§ **Required work**
Below are some entries. Repeat exactly the lines from the one with "Given: Select step 25 row in the table" through the one with "Activate the zoom out tool", and only those.

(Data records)
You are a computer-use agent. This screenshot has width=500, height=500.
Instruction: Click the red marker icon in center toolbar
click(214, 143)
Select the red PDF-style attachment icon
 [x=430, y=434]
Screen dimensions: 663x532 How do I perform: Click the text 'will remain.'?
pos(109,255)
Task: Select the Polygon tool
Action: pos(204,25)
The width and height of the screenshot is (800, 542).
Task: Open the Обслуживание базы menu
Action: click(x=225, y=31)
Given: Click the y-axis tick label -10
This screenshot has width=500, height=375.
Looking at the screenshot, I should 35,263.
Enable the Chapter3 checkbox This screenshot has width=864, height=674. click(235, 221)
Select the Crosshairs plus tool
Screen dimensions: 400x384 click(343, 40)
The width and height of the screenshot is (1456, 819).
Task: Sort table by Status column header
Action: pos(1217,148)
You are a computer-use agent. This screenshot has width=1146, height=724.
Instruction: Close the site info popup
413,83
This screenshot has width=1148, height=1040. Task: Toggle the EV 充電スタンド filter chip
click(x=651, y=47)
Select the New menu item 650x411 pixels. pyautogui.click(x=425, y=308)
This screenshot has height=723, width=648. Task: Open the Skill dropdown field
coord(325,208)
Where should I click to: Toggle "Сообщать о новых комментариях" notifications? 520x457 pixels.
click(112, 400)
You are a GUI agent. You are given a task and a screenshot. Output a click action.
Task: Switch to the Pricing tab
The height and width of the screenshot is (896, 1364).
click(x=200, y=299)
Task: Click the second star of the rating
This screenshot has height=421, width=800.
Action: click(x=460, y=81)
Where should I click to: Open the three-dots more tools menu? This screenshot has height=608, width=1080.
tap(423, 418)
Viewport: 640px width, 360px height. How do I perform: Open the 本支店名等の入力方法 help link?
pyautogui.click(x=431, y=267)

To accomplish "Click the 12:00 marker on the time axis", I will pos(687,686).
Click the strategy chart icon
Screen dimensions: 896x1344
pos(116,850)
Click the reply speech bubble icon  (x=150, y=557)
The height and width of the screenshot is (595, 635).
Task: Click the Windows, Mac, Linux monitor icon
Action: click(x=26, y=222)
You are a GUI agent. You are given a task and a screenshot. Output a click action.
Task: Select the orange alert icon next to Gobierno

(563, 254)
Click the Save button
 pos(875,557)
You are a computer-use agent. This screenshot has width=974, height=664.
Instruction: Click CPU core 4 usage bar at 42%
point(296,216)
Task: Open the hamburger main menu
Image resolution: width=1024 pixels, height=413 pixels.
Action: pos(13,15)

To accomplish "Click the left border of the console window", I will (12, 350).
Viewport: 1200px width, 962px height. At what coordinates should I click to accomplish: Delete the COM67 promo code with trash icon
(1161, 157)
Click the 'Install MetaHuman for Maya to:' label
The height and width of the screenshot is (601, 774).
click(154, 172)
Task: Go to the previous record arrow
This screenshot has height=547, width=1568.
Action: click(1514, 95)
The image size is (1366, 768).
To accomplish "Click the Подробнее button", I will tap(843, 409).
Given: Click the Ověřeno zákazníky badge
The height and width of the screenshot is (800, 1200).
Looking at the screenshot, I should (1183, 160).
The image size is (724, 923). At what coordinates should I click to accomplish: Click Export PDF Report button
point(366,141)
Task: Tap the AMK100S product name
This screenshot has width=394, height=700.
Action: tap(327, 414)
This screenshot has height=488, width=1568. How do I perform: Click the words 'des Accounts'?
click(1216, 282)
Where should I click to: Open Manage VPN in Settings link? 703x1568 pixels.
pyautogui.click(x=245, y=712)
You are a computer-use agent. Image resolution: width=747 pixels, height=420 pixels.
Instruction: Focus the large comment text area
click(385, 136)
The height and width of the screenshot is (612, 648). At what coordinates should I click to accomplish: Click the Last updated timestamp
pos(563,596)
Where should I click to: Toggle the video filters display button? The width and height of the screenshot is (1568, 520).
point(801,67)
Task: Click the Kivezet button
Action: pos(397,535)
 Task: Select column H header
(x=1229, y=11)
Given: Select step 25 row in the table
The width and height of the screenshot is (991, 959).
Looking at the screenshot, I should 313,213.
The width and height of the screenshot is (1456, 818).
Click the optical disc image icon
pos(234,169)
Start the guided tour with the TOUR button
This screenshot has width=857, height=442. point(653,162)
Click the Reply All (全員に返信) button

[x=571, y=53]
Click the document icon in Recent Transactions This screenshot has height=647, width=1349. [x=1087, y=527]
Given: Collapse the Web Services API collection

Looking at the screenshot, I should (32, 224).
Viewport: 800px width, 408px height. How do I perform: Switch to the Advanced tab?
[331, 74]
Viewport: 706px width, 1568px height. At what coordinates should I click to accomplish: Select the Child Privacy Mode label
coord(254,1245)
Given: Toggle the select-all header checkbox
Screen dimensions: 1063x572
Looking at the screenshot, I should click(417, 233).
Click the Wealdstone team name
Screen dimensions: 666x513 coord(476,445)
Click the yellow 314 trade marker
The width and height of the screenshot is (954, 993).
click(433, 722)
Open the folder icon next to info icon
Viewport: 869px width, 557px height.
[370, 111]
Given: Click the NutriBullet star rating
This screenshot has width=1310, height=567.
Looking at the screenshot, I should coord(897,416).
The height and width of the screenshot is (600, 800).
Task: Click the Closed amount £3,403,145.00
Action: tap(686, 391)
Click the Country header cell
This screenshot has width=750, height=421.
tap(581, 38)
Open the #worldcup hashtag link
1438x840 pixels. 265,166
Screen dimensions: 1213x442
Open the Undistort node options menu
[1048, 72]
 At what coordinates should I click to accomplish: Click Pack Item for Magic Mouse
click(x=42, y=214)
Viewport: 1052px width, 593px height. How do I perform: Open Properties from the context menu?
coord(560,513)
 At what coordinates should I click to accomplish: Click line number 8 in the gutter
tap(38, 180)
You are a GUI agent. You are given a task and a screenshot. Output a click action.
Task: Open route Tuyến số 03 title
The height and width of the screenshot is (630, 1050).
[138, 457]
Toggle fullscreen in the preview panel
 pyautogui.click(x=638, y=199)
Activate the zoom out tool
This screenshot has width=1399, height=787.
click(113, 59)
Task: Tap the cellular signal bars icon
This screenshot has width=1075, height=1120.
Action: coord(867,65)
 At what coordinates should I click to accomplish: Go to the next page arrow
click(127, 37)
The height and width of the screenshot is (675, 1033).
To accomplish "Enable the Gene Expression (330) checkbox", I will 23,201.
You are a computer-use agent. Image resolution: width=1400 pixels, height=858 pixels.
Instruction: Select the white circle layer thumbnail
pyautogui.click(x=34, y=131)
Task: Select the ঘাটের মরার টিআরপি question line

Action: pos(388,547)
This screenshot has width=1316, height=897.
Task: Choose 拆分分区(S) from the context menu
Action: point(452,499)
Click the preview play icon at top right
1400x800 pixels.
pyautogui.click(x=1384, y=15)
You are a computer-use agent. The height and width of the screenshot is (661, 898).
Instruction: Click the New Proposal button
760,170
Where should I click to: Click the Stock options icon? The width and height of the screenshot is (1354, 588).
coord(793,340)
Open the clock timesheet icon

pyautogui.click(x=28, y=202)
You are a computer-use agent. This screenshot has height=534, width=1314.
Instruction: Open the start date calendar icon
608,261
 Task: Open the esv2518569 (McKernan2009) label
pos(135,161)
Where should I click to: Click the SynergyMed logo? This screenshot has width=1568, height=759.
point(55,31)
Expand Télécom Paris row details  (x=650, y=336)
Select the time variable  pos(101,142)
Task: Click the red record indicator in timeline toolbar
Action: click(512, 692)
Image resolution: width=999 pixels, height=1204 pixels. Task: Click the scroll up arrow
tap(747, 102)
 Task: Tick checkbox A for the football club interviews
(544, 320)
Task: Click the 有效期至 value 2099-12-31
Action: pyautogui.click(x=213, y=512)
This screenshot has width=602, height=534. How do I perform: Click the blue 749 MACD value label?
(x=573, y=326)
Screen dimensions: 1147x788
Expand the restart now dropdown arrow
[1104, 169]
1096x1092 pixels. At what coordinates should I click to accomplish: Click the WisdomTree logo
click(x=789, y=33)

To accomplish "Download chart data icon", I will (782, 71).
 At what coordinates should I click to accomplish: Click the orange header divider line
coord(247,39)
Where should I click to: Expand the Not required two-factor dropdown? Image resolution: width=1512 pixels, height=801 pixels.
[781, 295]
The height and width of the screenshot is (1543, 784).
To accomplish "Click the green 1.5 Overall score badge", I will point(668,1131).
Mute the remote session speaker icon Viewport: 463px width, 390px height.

§ **Finished exercise**
Given: Select step 25 row in the table
The width and height of the screenshot is (991, 959).
Looking at the screenshot, I should 313,213.
The width and height of the screenshot is (1456, 818).
Click the optical disc image icon
pos(234,169)
Start the guided tour with the TOUR button
This screenshot has width=857, height=442. point(653,162)
Click the Reply All (全員に返信) button

[x=571, y=53]
Click the document icon in Recent Transactions This screenshot has height=647, width=1349. [x=1087, y=527]
Given: Collapse the Web Services API collection

Looking at the screenshot, I should (32, 224).
Viewport: 800px width, 408px height. How do I perform: Switch to the Advanced tab?
[331, 74]
Viewport: 706px width, 1568px height. At what coordinates should I click to accomplish: Select the Child Privacy Mode label
coord(254,1245)
Given: Toggle the select-all header checkbox
Screen dimensions: 1063x572
Looking at the screenshot, I should click(417, 233).
Click the Wealdstone team name
Screen dimensions: 666x513 coord(476,445)
Click the yellow 314 trade marker
The width and height of the screenshot is (954, 993).
click(433, 722)
Open the folder icon next to info icon
Viewport: 869px width, 557px height.
[370, 111]
Given: Click the NutriBullet star rating
This screenshot has width=1310, height=567.
Looking at the screenshot, I should coord(897,416).
The height and width of the screenshot is (600, 800).
Task: Click the Closed amount £3,403,145.00
Action: tap(686, 391)
Click the Country header cell
This screenshot has width=750, height=421.
tap(581, 38)
Open the #worldcup hashtag link
1438x840 pixels. 265,166
Screen dimensions: 1213x442
Open the Undistort node options menu
[1048, 72]
 At what coordinates should I click to accomplish: Click Pack Item for Magic Mouse
click(x=42, y=214)
Viewport: 1052px width, 593px height. How do I perform: Open Properties from the context menu?
coord(560,513)
 At what coordinates should I click to accomplish: Click line number 8 in the gutter
tap(38, 180)
You are a GUI agent. You are given a task and a screenshot. Output a click action.
Task: Open route Tuyến số 03 title
The height and width of the screenshot is (630, 1050).
[138, 457]
Toggle fullscreen in the preview panel
 pyautogui.click(x=638, y=199)
Activate the zoom out tool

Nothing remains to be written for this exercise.